This invention relates to animal feed and, more particularly, to animal feed in hard, block form.
In range land, for much of the year, only dry grass is available for providing carbohydrates and some protein to grazing animals. This grass does not provide the requisite amount of protein and fat to enable grazing animals such as range cattle to put on good gain and finish. Accordingly, there is a significant need for an economical, high energy, nutrionally balanced, hard, climatically stable, animal feed block which can be placed on range land for utilization as animal feed.
It is known in the art to prepare hard, animal feed blocks by, for example, (a) compressing and molding a mix of hay, straw, grains and the like, with or without molasses, to a desired shape and weight, or (b) by heating and evaporating water from a molasses-fat-urea mixture, usually under vacuum conditions, with the resulting mix setting, on cooling, to a hard form. In U.S. Pat. No. 3,420,672 (Appleman, 1969) it is disclosed that gelatinized starch can be utilized as an emulsifying agent in the preparation of solid, animal feed emulsions containing molasses, fatty material, urea, phosphate, bentonite or kaolin, and other ingredients and additives.

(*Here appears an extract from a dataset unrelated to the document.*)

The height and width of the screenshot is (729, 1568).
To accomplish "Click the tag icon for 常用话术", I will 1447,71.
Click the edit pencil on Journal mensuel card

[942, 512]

Copending U.S. patent application Ser. No. 668,225 is directed to animal feed blocks and the preparation thereof wherein molasses and a water absorbent clay such as attapulgite clay are subjected to high speed shearing action to obtain a dispersion thereof; and thereafter the dispersion is mixed with a water binding agent such as calcium sulfate hemihydrate, a hard metallic soap former such as calcium oxide, a fatty acid soap former such as yellow grease, and one or more of the following: natural protein source such as cottonseed meal, non-protein nitrogen source such as urea, a phosphorous source such as phosphoric acid, and fat such as tallow to thereby obtain a nutrient composition which sets to a hard block.